** Opening Data excerpts block **

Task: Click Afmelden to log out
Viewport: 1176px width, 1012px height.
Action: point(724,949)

** Closing Data excerpts block **
** Opening Data excerpts block **

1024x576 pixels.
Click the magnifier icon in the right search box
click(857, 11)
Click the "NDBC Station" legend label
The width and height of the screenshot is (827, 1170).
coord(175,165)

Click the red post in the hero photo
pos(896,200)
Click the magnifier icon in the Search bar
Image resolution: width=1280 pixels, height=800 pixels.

** Closing Data excerpts block **

→ **Work required**
In the listing above, find the line containing "Click the magnifier icon in the Search bar" and the line containing "Image resolution: width=1280". Output them and every line between, exactly, and nothing else.

→ **Solution below**
Click the magnifier icon in the Search bar
Image resolution: width=1280 pixels, height=800 pixels.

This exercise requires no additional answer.